• Information Availability. Internet shopping makes product pricing much more transparent to the consumer, reinforcing the intended effect of the euro. With a Web search, the consumer can find the lowest price and compare by geographical location as well.
• Improved Transportation Infrastructure. With the removal of border controls and customs duties, and the advent of faster and more efficient transportation channels, tracking of merchandise and the distribution of goods within Europe are easier than ever. In the past, each country required a different transportation infrastructure, which bore an additional cost.

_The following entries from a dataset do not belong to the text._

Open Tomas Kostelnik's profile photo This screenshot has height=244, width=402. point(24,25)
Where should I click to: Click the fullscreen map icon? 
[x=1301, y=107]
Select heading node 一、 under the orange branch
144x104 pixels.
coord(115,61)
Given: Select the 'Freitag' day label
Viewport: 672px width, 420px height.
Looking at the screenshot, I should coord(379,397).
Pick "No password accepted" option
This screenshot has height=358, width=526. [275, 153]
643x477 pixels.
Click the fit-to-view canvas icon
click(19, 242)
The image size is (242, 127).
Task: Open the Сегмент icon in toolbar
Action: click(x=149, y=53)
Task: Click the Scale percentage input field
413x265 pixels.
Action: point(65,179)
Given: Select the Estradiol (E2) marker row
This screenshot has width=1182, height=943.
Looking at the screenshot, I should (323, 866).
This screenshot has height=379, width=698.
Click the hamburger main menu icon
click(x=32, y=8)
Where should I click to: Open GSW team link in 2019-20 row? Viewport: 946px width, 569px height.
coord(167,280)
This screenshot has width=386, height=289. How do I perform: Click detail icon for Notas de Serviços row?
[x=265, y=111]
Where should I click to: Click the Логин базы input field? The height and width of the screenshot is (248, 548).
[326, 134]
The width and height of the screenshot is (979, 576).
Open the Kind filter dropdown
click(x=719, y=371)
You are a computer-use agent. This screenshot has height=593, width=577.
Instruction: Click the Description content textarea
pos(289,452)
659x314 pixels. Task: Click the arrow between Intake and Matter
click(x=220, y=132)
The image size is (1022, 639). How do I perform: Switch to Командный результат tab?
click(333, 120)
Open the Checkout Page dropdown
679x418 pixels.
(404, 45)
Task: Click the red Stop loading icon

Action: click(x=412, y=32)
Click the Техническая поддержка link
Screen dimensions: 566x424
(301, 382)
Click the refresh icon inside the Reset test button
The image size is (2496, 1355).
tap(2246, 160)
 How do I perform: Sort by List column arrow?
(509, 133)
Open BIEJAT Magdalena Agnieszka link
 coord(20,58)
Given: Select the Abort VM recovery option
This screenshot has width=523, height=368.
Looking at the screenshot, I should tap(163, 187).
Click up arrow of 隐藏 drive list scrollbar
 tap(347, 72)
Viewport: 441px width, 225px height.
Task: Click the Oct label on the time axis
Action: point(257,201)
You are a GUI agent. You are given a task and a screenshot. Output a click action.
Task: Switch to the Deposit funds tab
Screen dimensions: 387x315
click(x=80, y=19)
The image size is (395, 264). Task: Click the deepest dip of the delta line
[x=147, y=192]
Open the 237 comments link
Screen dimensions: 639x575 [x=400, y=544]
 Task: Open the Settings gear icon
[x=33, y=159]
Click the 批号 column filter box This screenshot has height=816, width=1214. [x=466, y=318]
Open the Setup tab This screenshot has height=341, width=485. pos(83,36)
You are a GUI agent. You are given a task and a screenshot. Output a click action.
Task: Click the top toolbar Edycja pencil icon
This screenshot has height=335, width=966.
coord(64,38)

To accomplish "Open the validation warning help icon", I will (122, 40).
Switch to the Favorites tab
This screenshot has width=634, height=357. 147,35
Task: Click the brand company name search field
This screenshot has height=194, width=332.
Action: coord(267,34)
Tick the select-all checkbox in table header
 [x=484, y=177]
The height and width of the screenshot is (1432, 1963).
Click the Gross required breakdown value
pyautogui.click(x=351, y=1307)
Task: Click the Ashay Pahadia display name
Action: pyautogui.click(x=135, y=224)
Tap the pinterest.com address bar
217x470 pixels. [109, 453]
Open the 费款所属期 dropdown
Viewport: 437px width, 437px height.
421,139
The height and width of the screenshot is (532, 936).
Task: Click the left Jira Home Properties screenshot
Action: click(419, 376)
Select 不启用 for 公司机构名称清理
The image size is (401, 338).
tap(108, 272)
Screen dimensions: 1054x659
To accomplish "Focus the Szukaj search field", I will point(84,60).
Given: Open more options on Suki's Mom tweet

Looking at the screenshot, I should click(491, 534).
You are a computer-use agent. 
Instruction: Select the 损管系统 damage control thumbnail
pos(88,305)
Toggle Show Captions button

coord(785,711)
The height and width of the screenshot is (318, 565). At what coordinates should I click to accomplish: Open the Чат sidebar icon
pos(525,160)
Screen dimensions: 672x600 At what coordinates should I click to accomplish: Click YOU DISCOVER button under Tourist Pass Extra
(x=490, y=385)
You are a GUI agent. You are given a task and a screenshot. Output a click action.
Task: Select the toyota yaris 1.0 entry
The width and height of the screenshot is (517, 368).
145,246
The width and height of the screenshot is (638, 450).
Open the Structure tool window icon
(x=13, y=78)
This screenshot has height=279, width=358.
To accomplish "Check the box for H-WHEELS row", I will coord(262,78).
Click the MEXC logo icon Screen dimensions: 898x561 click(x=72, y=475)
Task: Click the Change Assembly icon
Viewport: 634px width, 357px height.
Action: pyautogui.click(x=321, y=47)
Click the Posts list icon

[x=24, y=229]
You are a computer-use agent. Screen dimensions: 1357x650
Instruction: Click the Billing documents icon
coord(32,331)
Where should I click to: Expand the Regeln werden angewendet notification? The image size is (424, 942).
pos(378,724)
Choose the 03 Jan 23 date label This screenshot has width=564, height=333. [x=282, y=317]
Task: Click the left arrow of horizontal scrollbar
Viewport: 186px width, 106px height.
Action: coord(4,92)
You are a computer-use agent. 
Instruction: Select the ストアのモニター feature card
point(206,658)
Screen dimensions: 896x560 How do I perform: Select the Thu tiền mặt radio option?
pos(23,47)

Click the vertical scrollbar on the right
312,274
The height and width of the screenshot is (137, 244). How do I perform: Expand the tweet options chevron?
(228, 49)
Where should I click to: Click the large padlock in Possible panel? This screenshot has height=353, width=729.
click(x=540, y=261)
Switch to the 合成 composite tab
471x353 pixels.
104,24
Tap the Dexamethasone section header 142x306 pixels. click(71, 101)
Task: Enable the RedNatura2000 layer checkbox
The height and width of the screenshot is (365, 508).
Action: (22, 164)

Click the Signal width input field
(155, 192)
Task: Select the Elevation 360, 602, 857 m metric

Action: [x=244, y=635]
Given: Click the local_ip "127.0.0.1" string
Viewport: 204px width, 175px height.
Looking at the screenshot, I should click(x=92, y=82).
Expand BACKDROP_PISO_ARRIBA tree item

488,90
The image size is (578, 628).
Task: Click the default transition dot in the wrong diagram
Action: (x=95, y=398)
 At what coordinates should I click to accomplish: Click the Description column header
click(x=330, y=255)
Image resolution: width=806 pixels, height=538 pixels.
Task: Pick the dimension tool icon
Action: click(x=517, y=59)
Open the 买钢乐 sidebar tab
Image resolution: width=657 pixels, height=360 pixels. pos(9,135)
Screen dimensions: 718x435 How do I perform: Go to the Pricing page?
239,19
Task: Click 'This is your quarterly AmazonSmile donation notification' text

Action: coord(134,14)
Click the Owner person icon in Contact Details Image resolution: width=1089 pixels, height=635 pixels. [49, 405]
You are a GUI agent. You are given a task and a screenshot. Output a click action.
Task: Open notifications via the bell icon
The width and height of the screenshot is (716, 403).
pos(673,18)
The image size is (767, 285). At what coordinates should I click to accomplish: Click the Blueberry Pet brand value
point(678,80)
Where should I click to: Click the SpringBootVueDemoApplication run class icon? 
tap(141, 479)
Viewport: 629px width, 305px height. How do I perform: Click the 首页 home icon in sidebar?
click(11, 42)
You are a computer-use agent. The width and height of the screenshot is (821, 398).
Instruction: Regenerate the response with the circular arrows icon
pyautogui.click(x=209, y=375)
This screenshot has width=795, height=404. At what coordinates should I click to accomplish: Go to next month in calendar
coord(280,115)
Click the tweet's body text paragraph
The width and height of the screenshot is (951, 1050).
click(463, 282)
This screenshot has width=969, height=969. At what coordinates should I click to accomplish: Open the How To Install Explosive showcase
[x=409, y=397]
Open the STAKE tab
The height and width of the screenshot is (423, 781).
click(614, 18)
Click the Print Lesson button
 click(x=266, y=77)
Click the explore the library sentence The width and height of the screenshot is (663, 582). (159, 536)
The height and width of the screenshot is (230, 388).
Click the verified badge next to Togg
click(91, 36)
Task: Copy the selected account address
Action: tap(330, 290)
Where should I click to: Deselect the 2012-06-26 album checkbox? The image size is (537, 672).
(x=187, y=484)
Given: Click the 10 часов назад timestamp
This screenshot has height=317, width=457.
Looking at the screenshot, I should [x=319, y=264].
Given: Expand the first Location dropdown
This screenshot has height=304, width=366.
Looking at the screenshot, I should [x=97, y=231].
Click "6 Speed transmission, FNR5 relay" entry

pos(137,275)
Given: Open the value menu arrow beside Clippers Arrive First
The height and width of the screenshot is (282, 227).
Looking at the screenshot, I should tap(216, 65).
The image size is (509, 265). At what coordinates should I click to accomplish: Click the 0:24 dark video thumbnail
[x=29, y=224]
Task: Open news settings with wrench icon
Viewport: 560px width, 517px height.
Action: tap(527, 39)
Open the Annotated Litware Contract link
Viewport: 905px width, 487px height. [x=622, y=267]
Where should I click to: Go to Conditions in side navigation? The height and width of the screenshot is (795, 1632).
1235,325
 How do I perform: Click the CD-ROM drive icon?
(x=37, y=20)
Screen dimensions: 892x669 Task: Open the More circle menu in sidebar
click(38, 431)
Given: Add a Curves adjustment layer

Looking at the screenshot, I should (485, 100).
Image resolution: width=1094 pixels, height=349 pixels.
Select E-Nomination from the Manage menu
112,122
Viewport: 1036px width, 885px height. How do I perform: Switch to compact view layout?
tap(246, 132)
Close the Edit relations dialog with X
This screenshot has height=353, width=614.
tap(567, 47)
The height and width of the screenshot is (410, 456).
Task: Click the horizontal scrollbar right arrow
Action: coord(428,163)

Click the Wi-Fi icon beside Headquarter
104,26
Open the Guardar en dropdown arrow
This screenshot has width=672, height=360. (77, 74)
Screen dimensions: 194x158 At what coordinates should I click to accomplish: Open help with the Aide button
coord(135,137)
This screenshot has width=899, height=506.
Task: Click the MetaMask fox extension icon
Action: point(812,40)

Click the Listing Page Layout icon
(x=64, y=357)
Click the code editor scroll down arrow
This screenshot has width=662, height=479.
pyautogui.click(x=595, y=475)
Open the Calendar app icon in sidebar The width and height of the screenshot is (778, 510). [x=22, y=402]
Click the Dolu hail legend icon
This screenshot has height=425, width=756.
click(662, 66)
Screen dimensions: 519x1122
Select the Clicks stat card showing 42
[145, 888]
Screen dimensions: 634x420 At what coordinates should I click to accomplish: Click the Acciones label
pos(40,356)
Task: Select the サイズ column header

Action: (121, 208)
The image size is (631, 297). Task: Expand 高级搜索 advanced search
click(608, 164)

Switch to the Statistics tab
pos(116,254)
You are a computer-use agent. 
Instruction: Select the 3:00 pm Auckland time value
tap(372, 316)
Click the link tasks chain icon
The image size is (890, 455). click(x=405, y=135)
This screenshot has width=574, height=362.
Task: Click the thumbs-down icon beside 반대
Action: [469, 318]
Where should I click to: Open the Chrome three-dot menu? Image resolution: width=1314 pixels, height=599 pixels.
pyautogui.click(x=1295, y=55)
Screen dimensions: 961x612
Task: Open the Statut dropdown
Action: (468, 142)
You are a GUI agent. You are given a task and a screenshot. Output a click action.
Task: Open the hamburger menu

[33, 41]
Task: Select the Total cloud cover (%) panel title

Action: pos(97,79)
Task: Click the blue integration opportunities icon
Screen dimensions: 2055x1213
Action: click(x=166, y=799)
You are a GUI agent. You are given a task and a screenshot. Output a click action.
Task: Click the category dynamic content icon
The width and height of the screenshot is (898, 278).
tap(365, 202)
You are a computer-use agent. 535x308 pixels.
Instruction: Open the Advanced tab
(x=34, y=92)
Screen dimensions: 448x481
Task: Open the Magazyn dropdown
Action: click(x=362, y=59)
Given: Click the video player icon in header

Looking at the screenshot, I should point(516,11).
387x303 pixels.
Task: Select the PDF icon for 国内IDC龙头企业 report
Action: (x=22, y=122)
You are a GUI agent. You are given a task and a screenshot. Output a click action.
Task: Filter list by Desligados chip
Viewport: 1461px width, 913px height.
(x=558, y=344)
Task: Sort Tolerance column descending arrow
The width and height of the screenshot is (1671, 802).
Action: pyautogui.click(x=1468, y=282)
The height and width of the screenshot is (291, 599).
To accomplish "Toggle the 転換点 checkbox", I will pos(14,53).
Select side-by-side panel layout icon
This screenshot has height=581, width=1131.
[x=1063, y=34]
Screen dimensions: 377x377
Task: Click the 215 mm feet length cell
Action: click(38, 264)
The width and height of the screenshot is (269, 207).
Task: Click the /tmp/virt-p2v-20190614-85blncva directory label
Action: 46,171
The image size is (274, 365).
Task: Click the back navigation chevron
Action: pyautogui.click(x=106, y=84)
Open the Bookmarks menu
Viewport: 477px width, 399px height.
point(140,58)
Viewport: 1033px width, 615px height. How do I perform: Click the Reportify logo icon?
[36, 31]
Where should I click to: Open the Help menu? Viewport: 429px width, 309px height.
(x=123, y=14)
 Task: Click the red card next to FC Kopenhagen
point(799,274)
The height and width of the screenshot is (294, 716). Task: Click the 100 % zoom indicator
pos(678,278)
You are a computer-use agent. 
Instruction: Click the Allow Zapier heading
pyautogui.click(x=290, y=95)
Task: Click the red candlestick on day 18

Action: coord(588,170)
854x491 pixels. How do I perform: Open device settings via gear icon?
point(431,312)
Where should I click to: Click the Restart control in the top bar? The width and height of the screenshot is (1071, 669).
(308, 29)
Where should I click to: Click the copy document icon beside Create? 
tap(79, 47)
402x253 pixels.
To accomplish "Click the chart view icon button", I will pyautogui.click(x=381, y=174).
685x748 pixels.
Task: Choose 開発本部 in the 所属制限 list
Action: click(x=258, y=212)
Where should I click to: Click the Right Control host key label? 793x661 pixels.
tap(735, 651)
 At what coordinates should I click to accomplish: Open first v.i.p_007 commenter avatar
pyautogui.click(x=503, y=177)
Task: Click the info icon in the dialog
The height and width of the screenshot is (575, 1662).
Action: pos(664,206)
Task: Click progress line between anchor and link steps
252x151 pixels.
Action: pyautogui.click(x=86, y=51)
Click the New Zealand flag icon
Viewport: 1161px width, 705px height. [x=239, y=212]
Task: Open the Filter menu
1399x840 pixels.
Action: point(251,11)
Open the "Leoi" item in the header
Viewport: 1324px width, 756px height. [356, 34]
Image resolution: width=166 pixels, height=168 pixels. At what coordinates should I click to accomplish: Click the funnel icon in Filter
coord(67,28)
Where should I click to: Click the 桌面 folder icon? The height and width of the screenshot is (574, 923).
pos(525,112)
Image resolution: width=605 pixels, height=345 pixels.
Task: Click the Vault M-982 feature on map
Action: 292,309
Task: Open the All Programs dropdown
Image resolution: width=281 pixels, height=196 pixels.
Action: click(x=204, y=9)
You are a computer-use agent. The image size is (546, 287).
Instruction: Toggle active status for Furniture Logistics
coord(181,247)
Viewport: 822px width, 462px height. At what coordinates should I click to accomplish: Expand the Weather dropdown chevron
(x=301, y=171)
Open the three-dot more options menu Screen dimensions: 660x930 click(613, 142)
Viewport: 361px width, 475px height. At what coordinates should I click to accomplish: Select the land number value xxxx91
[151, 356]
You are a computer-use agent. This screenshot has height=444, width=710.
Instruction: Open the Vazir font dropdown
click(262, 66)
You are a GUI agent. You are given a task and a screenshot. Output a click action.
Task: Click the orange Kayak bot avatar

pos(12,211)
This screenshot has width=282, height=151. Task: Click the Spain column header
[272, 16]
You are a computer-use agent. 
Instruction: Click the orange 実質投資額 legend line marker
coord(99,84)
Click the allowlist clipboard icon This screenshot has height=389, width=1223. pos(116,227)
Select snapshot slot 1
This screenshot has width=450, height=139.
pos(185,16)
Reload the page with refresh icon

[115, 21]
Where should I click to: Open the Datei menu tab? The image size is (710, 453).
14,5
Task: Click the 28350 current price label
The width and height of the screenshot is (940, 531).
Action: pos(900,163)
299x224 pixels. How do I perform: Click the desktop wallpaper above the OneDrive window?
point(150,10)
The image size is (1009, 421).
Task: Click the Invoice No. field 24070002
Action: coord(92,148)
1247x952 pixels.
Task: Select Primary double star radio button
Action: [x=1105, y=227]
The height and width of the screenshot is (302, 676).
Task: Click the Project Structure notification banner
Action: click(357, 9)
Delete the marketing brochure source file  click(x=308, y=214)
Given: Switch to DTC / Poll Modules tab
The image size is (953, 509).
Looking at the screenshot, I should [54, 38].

Yet the New Europe is, undeniably, still a mélange of different cultures, life experiences, expectations, and habits. Some of the differences that still prevent it — and may forever prevent it — from being treated as a single, U.S.–style market are:
• Computer Penetration. The number of PCs per 100 inhabitants averages 31 in the E.U., but it varies from nine in Greece to 56 in Sweden. The volume of e-commerce and the benefits of Internet-based marketing and communication are equivalently variable.
• Internet Adoption. Although half of West European households have Internet access, the variance is large here too: 23 percent in Greece, 43 percent in France, and 68 percent in Sweden. (By comparison, 70 percent of U.S. households and 65 percent of Japanese homes have Internet access.)
• Channel Development. Retail channels reach more deeply into some markets than others. Half the computers sold in Germany last year moved at retail, but less than one-third in the U.K. did so.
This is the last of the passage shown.